* _Work instruction_: Convert the rows below into a JSON list of strings, one string per line, leaving out blank lines. Begin with the first line of the rows and stop after the line that contains "coordinates (1640, 632).".

* _Data extracts_:
------------

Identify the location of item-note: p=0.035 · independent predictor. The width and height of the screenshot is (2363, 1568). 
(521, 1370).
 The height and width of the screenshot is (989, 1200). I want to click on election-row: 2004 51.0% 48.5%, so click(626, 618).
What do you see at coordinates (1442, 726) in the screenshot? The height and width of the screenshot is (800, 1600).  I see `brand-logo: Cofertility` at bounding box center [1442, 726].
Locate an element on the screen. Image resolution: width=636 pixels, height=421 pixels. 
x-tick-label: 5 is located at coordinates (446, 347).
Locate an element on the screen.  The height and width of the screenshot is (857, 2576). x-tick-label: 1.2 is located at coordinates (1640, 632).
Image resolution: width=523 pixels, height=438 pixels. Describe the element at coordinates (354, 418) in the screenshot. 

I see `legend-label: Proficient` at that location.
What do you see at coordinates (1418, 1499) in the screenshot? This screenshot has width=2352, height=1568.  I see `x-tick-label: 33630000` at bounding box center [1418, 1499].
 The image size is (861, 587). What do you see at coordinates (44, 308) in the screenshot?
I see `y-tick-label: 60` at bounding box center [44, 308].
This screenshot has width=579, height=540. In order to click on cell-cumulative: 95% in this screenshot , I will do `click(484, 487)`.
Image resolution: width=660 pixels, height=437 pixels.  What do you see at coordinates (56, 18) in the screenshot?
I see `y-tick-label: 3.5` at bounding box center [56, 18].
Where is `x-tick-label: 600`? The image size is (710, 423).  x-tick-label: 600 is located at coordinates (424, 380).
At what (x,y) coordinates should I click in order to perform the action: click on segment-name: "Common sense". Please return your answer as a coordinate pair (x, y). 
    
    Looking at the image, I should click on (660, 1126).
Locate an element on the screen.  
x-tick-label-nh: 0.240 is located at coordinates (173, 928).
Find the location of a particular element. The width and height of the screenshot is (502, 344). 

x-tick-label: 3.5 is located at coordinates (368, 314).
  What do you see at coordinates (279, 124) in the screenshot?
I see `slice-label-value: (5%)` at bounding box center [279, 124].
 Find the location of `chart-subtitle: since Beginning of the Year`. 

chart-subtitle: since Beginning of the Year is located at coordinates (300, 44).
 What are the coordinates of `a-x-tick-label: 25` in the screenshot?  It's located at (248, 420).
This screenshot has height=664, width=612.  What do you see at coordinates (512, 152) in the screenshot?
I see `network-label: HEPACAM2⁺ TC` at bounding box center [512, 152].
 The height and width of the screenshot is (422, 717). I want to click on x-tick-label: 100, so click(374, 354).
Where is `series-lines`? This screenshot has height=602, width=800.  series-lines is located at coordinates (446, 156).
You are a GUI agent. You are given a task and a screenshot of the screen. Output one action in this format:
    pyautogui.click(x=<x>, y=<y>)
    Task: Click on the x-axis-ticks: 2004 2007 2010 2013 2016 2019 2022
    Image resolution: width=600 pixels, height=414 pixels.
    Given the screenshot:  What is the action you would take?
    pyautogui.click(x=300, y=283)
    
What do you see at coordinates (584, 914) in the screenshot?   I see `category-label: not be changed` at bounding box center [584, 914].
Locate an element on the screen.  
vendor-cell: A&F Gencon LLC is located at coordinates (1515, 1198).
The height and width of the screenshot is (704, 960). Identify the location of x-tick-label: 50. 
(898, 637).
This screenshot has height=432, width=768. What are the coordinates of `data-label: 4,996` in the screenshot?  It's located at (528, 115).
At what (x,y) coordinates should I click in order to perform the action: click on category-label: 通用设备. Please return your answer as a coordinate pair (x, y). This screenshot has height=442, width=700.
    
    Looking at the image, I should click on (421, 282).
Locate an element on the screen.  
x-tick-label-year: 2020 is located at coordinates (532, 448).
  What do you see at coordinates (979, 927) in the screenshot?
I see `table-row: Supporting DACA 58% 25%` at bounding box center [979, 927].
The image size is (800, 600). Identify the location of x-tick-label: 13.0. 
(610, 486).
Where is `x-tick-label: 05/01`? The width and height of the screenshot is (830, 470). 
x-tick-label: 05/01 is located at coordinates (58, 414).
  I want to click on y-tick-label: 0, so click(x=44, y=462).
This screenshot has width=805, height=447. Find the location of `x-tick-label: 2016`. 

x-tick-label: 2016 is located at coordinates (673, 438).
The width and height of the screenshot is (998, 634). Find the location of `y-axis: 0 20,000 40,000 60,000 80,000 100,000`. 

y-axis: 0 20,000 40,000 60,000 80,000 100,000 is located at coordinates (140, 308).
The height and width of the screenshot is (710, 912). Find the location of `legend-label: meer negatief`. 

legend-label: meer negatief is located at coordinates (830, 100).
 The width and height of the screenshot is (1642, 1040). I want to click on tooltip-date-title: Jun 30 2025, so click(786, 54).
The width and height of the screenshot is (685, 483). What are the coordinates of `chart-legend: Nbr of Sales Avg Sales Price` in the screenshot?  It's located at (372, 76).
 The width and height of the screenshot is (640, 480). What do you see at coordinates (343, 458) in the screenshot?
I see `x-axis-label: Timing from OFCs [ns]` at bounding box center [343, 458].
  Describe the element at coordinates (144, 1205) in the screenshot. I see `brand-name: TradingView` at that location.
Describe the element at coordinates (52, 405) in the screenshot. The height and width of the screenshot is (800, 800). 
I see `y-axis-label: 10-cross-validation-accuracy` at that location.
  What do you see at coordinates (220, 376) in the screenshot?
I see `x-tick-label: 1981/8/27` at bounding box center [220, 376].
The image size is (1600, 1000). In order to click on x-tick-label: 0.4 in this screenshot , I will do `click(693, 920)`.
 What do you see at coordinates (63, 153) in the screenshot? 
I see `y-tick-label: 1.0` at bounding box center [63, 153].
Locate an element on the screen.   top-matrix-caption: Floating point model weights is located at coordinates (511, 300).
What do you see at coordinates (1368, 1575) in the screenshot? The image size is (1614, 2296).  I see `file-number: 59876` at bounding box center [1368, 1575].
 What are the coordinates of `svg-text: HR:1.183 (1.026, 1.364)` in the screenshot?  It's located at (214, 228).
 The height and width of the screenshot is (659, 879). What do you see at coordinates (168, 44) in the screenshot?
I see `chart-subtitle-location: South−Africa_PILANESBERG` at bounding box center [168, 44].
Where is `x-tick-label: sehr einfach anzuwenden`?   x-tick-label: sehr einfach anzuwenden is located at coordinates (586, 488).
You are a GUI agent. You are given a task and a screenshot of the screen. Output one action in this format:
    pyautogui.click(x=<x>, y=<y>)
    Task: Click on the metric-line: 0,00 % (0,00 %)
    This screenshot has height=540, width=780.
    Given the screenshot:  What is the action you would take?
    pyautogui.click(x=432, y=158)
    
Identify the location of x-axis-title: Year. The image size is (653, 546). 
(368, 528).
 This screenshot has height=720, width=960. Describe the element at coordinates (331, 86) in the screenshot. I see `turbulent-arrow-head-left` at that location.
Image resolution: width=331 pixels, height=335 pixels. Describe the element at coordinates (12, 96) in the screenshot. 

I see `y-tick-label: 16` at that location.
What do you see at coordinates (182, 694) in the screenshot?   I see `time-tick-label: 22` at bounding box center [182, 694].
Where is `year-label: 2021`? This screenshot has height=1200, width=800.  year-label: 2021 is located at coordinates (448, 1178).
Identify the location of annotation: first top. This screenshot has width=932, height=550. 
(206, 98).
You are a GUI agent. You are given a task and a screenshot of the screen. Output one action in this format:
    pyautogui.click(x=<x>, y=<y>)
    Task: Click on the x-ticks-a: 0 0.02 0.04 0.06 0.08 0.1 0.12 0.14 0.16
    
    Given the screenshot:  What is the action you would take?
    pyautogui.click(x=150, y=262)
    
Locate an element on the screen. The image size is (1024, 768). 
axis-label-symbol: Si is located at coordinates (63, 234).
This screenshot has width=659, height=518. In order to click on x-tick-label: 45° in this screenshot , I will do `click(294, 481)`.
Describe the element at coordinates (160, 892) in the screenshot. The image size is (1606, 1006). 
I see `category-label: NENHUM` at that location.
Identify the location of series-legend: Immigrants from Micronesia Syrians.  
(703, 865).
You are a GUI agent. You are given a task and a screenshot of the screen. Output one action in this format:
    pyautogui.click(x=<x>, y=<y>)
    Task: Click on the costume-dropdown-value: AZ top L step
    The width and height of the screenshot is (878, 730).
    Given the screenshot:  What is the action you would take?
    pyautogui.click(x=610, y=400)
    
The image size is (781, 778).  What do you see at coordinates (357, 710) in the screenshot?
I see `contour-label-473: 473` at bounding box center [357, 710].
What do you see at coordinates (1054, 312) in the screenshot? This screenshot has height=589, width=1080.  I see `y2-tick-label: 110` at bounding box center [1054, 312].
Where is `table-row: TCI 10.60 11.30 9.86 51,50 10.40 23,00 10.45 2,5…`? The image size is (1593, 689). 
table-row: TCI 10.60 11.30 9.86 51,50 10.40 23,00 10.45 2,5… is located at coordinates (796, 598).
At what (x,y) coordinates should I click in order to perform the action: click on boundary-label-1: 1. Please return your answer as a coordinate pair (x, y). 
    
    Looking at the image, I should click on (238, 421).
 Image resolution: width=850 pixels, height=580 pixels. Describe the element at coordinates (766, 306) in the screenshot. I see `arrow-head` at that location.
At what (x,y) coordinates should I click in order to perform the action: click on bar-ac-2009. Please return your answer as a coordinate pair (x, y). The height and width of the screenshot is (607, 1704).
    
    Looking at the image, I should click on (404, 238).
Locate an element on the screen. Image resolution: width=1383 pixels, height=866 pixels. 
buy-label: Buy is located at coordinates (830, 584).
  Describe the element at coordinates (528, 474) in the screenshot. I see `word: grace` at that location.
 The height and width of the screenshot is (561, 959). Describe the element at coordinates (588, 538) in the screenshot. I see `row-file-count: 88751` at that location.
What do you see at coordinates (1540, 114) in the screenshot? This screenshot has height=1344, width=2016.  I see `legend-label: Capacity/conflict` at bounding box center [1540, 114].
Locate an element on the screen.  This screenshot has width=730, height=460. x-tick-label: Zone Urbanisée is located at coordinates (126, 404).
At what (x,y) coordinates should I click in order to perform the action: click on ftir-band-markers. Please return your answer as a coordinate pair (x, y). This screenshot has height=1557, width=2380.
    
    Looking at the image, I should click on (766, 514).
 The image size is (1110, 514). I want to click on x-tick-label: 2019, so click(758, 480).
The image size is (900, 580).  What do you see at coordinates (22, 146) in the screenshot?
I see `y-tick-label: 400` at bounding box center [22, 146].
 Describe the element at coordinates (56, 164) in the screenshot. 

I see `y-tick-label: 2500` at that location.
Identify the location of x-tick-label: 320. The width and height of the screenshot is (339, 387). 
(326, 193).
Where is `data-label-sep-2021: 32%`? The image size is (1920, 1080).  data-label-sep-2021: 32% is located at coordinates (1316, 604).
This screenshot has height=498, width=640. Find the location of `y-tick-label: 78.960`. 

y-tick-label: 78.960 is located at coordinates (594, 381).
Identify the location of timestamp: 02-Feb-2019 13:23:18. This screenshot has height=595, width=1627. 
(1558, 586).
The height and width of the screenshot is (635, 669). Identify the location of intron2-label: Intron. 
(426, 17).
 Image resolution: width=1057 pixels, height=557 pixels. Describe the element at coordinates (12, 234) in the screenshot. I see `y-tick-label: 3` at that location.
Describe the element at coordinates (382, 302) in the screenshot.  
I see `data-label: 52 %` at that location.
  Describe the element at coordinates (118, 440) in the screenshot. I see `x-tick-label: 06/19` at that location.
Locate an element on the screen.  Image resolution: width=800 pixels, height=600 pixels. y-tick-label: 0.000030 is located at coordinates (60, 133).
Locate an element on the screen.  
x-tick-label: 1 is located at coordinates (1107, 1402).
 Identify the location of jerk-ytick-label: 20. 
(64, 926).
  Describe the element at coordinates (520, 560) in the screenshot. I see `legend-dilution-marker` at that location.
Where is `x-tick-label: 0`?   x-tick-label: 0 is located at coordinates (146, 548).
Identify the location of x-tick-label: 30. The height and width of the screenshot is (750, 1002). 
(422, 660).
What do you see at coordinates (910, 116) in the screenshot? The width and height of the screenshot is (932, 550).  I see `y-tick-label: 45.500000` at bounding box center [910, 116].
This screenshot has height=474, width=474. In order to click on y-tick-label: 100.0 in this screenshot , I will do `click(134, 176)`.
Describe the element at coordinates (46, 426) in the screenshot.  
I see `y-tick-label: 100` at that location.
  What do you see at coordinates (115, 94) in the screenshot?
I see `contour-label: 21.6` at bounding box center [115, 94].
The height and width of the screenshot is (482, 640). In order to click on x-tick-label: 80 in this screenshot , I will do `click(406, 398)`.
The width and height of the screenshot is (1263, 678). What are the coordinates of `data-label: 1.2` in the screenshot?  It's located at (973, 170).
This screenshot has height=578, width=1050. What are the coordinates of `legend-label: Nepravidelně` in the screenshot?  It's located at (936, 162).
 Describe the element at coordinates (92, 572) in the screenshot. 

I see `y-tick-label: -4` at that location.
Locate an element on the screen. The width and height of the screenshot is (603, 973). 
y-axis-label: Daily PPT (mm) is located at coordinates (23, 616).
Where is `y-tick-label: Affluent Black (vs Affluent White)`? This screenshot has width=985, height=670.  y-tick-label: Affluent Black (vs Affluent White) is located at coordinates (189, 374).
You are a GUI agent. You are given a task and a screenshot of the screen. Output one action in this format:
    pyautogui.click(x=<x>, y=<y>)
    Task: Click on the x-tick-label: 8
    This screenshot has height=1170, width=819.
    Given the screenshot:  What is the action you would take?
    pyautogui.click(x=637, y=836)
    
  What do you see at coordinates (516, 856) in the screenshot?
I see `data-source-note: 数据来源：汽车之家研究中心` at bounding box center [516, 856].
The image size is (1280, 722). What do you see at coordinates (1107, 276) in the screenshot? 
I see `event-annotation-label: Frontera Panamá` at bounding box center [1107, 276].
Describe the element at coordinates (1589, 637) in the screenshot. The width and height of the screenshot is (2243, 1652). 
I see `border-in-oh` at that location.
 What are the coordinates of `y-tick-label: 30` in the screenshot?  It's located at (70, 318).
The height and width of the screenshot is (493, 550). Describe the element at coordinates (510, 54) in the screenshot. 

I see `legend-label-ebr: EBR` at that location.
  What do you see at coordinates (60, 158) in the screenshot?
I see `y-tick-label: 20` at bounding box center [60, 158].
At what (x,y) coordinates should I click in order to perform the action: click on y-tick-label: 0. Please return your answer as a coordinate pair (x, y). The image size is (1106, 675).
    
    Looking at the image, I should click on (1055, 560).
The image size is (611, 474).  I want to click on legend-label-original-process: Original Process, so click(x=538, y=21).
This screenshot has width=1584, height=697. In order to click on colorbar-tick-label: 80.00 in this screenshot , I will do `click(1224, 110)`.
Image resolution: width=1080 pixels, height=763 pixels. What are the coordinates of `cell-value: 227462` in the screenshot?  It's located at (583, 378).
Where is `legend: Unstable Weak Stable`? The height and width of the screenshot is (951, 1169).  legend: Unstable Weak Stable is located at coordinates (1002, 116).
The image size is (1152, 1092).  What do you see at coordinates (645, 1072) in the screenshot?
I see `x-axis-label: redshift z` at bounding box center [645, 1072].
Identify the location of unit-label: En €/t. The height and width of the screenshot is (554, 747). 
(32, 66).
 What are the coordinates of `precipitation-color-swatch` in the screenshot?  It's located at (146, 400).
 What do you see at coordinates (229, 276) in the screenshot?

------------

* _Output for this exercise_:
[
  "Identify the location of item-note: p=0.035 · independent predictor. The width and height of the screenshot is (2363, 1568). ",
  "(521, 1370).",
  " The height and width of the screenshot is (989, 1200). I want to click on election-row: 2004 51.0% 48.5%, so click(626, 618).",
  "What do you see at coordinates (1442, 726) in the screenshot? The height and width of the screenshot is (800, 1600).  I see `brand-logo: Cofertility` at bounding box center [1442, 726].",
  "Locate an element on the screen. Image resolution: width=636 pixels, height=421 pixels. ",
  "x-tick-label: 5 is located at coordinates (446, 347).",
  "Locate an element on the screen.  The height and width of the screenshot is (857, 2576). x-tick-label: 1.2 is located at coordinates (1640, 632)."
]